6: While it appears to be useless to specify undecidable properties, it actually isn’t. Specifying a worse approximation, e.g. said reachability, would preclude some optimisations that are possible in practice, even if it is impossible to implement a generic 100% optimiser. The case is similar for dead code elimination.
7: Specifying the concept of reachability would actually be much more complicated than describing liveness.
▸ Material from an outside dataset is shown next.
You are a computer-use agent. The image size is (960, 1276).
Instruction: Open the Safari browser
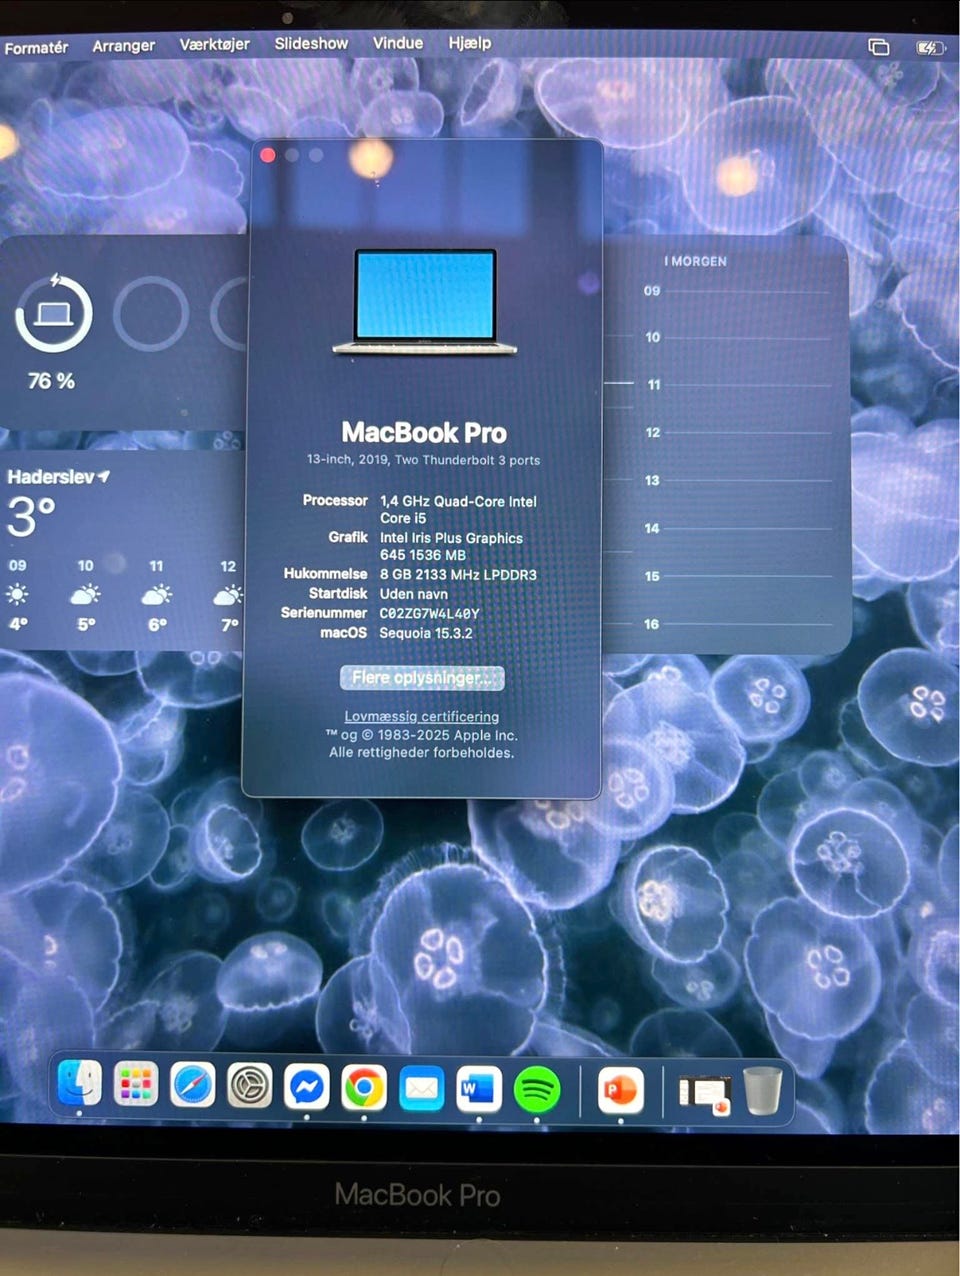coord(192,1085)
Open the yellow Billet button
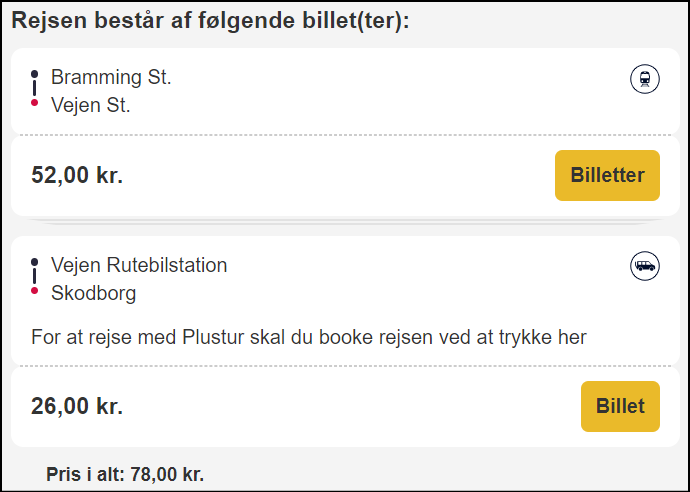This screenshot has height=492, width=690. click(620, 406)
See Note 5, which gives examples of structures where objects are reachable through internal slots and specification type fields but should be garbage-collected nonetheless.
8: See also issue 179 in the proposal and the corresponding PR for why sets of objects were introduced.


Example time!

It is hard to me to recognize how livenesses of several objects may affect each other.
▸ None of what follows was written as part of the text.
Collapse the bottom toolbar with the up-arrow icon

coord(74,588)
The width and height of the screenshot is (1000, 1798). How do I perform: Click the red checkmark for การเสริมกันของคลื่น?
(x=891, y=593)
WeakRef-obliviousness, together with liveness, capture[s the notion] that a WeakRef itself does not keep an object alive (note 1). This is pretty much the purpose of a WeakRef, but let’s see an example anyway:

{
    const o = {};
    const w = new WeakRef(o);
    t = setInterval(() => {
        console.log(`Weak reference was ${w.deref() ? "kept" : "cleared"}.`)
    }, 1000);
}

(You can run this in the console, then force garbage collection, then clearInterval(t);)
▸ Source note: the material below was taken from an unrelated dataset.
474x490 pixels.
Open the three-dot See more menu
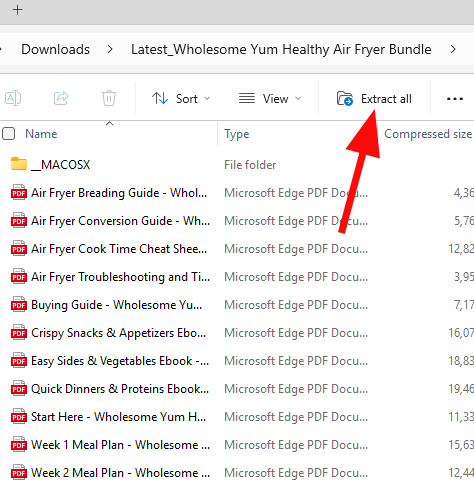455,99
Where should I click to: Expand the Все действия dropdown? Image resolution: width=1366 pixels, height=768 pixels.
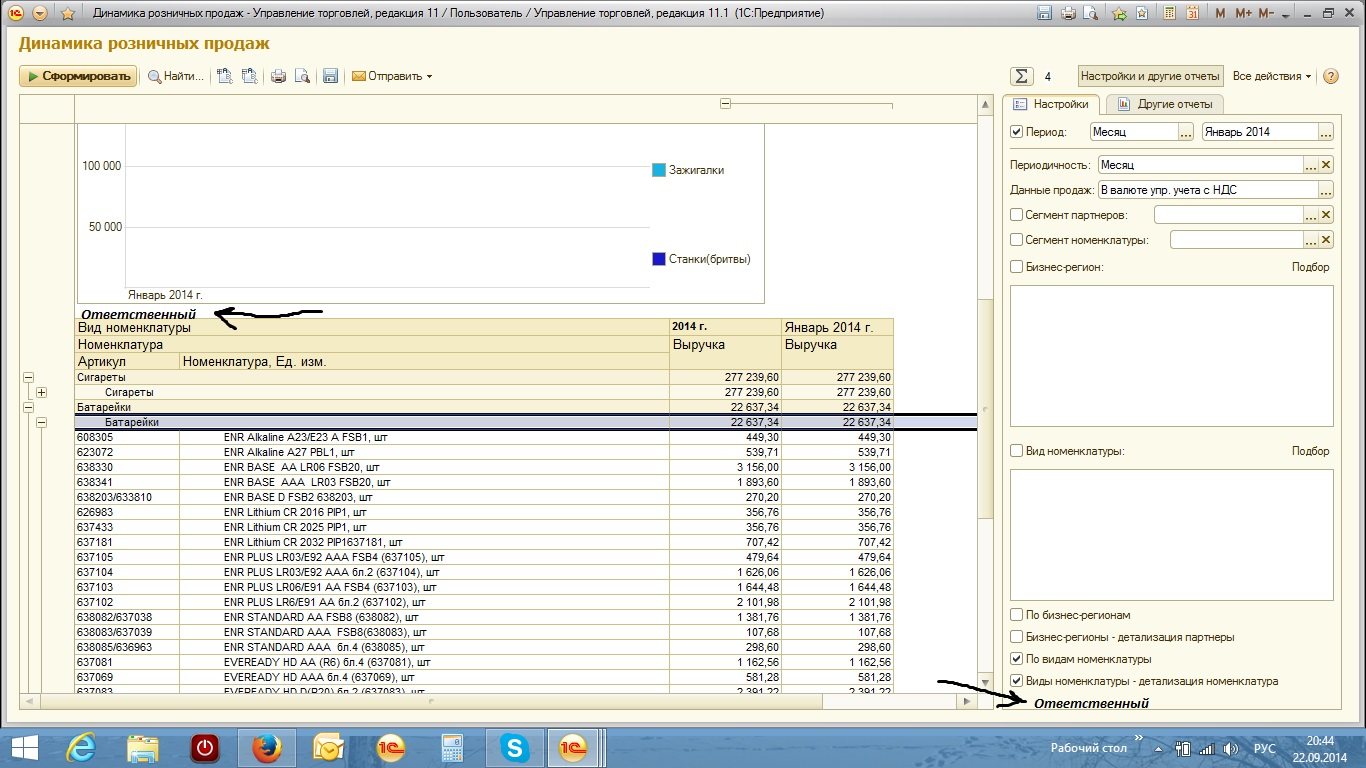[x=1272, y=76]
[The second notion is] that cycles in liveness does not imply that an object is live (note 1). This one is a bit tougher to show, but see this example:

{
    const o = {};
    const w = new WeakRef(o);
    setTimeout(() => {
        console.log(w.deref() && w.deref() === o ? "kept" : "cleared")
    }, 1000);
}

Here, we clearly do observe the identity of o. So it must be alive? Only if the w that holds o is not cleared, as otherwise … === o is not evaluated. So the liveness of (the set containing) o depends on itself, with circular reasoning, and a clever garbage collector is actually allowed to collect it regardless of the closure.

To be concrete, if determining obj's liveness depends on determining the liveness of another WeakRef referent, obj2, obj2‘s liveness cannot assume obj's liveness, which would be circular reasoning (note 1). Let’s try to make an example with two objects that depend on each other:

{
    const a = {}, b = {};
    const wa = new WeakRef(a), wb = new WeakRef(b);
    const lookup = new WeakMap([[a, "b kept"], [b, "a kept"]]);
    setTimeout(() => {
        console.log(wa.deref() ? lookup.get(b) : "a cleared");
        console.log(wb.deref() ? lookup.get(a) : "b cleared");
    }, 1000);
}

The WeakMap primarily serves as something that would observe the identity of the two objects. Here, if a is kept so wa.deref() would return it, b is observed; and if b is kept so wb.deref() would return it, a is observed. Their liveness depends on each other, but we must not do circular reasoning. A garbage-collector may clear both wa and wb at the same time, but not only one of them.

Chrome does currently checks for reachability through the closure so the above snippet doesn’t work, but we can remove those references by introducing a circular dependency between the objects:

{
    const a = {}, b = {};
    a.b = b; b.a = a;
    const wa = new WeakRef(a), wb = new WeakRef(b);
    const lookup = new WeakMap([[a, "b kept"], [b, "a kept"]]);
    t = setInterval(() => {
        console.log(wa.deref() ? lookup.get(wa.deref().b) : "a cleared");
        console.log(wb.deref() ? lookup.get(wb.deref().a) : "b cleared");
    }, 1000);
}

To me, note 2 (WeakRef-obliviousness is defined on sets of objects instead of individual objects to account for cycles. If it were defined on individual objects, then an object in a cycle will be considered live even though its Object value is only observed via WeakRefs of other objects in the cycle.) seems to say the exact same thing. The note was introduced to fix the definition of liveness to handle cycles, that issue also includes some interesting examples.